(TO-DO LIST)
a) Copy word for word the part of the bankruptcy case summaries starting at "In In re Lee, 472" and ending at "opposing the relief.".
b) Pick up the bankruptcy case summaries after their last sentence and keep writing in the same manner.

(READING PASSAGE)
In In re Vitro Asset Corp., 2012 BL 317004 (Bankr. N.D. Tex. Dec. 4, 2012), the court ruled that the decision by Vitro to shift property secretly out of the U.S. and to reincorporate a number of subsidiaries offshore amounted to fraud under U.S. law justifying the commencement of involuntary bankruptcy cases against the subsidiaries. The court held that the actions, including the reincorporation of five subsidiaries in the Bahamas and failure to disclose information to U.S. courts in an effort to frustrate a bid by a group of hedge-fund bondholders to push Vitro’s U.S. subsidiaries into bankruptcy, constituted “special circumstances” allowing creditors to file an involuntary bankruptcy case against a company “when there is fraud, trick, artifice, or scam by an alleged debtor.” The court also ruled that, on the basis of rulings handed down by New York State courts, the bondholders’ claims were not subject to bona fide dispute within the meaning of section 303(b)(1) of the Bankruptcy Code.
In In re Elpida Memory, Inc., 2012 WL 6090194 (Bankr. D. Del. Nov. 20, 2012), the court ruled that, when evaluating a transfer of assets located in the U.S. as part of a “global” transaction previously approved by a foreign court in a bankruptcy proceeding recognized under chapter 15 of the Bankruptcy Code, the U.S. bankruptcy court must review the transaction under the “business judgment” standard applied to a proposed transfer by a bankruptcy trustee outside the ordinary course of the debtor’s business under section 363(b) of the Bankruptcy Code. According to the court, requiring a U.S. bankruptcy court to defer in all instances to a foreign-court decision would “gut” section 1520 of the Bankruptcy Code, which makes section 363 applicable to proposed transfers of U.S. assets.
In In re Lee, 472 B.R. 156 (Bankr. D. Mass. 2012), the court, addressing an apparent matter of first impression, ruled that a foreign representative bears the initial burden of establishing that he is entitled to turnover of the debtor’s U.S. assets under sections 1521(a)(5) and 1521(b) of the Bankruptcy Code, as well as the initial burden of demonstrating that the interests of the foreign debtor and creditors are sufficiently protected in connection with such relief, as provided in section 1522. However, the court also held that the ultimate burden of establishing the absence of sufficient protection rests on the parties opposing the relief.

(INFORMATION SUPPLIED)
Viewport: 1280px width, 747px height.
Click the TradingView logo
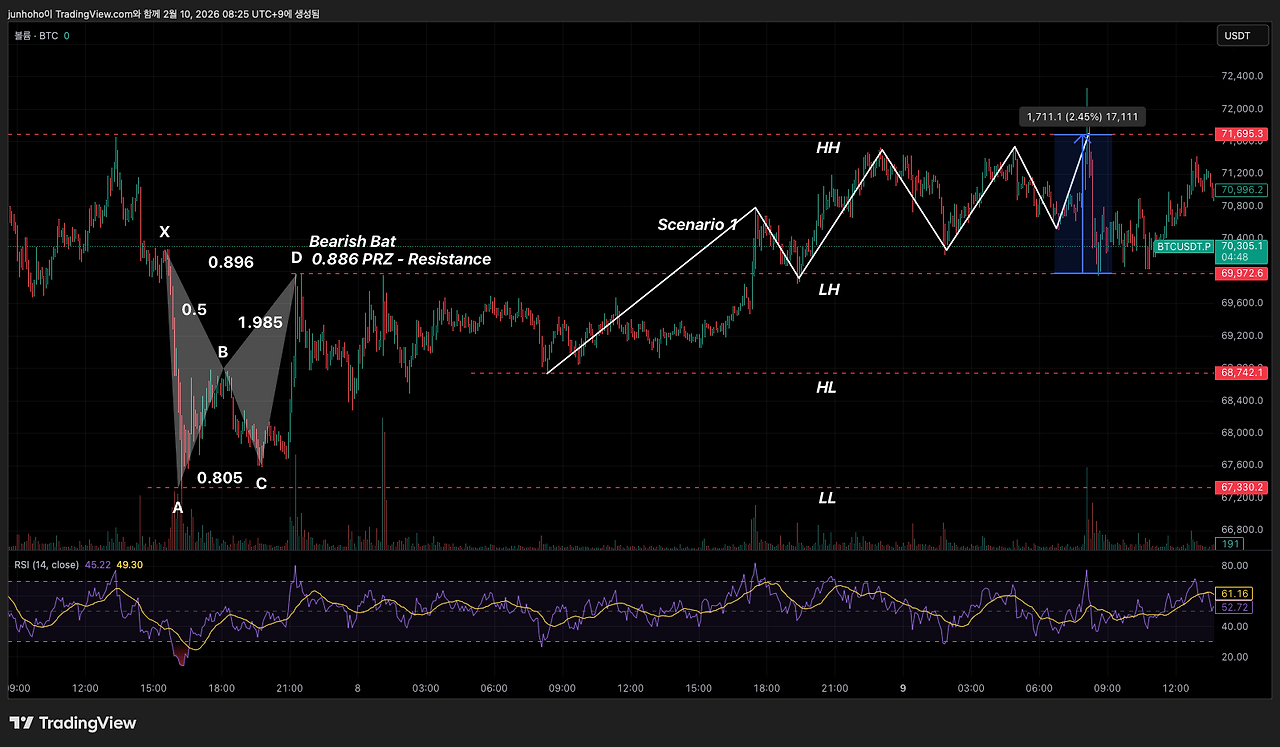point(70,722)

(ANSWERS FOR THE EXERCISE)
a)
In In re Lee, 472 B.R. 156 (Bankr. D. Mass. 2012), the court, addressing an apparent matter of first impression, ruled that a foreign representative bears the initial burden of establishing that he is entitled to turnover of the debtor’s U.S. assets under sections 1521(a)(5) and 1521(b) of the Bankruptcy Code, as well as the initial burden of demonstrating that the interests of the foreign debtor and creditors are sufficiently protected in connection with such relief, as provided in section 1522. However, the court also held that the ultimate burden of establishing the absence of sufficient protection rests on the parties opposing the relief.

b)
In Trillium (Nelson) Properties Ltd v Office Metro Ltd  EWHC 1191 (Ch) (09 May 2012), the English High Court for the first time ruled on the requirements governing the existence of an “establishment” under the EC Regulation. Under the EC Regulation—like the Model Law and chapter 15—“main” insolvency proceedings may be commenced on behalf of a debtor only in the single jurisdiction in which the debtor’s “centre of main interests” is located. Where a main proceeding has been instituted in one EU Member State, the EC Regulation provides that “secondary” proceedings may be commenced in another Member State if the debtor “possesses an establishment within the territory of that other Member State.” “Establishment” is defined by the EC Regulation as “any place of operations where the debtor carries out non-transitory economic activity with human means and goods.” In Trillium, the English court ruled that a foreign debtor whose main insolvency proceedings had been opened in Luxembourg carried on no more than “transitory” functions in the U.K. that did not amount to “economic activity” necessary to create an “establishment.”
In Rubin v. Eurofinance SA  UKSC 46 (24 Oct. 2012) and New Cap Re v. AE Grant  UKSC 46 (24 Oct. 2012), the U.K. Supreme Court handed down judgments in two cases where insolvency practitioners were seeking to enforce foreign (non-EU) court judgments arising from insolvency proceedings in their jurisdictions (the U.S. and Australia) against English defendants in English courts. The majority held that Cambridge Gas Transportation Corporation v. Official Committee of Unsecured Creditors of Navigator Holdings Plc  1 AC 508, which previously promoted the idea of universality of recognition in insolvency proceedings, was wrongly decided. Instead, the Supreme Court held that insolvency judgments are subject to standard common-law principles relating to recognition and enforcement. According to the court, a foreign judgment cannot be enforced under either the Cross-Border Insolvency Regulations 2006 (enacting the Model Law in the U.K.) or section 426 of the Insolvency Act because, in the court’s view, neither expressly provides for the enforcement of judgments. The decision will make it more difficult to enforce foreign insolvency judgments in England and may lead to an increase in the volume of parallel insolvency proceedings filed in English courts in cross-border bankruptcy cases (e.g., “nonmain” proceedings under the Model Law) for the purpose of obtaining recognition of (and enforcing) such judgments.
In Lowry v. Croft (In re Croft), 2012 BL 321154 (W.D. Tex. Dec. 10, 2012), the district court considered, as a matter of first impression, whether the right to appeal a judgment entered prior to bankruptcy on a claim asserted against the debtor is property of the estate, as defined in section 541(a) of the Bankruptcy Code, and thus subject to sale by a bankruptcy trustee under section 363(b). The court ruled that such a “defensive appellate right” is a salable asset of the estate. In doing so, the court was persuaded by In re Mozer, 302 B.R. 892 (C.D. Cal. 2003), in which the district court came to a similar conclusion, and rejected the contrary decision in In re Morales, 403 B.R. 629 (Bankr. N.D. Iowa 2009).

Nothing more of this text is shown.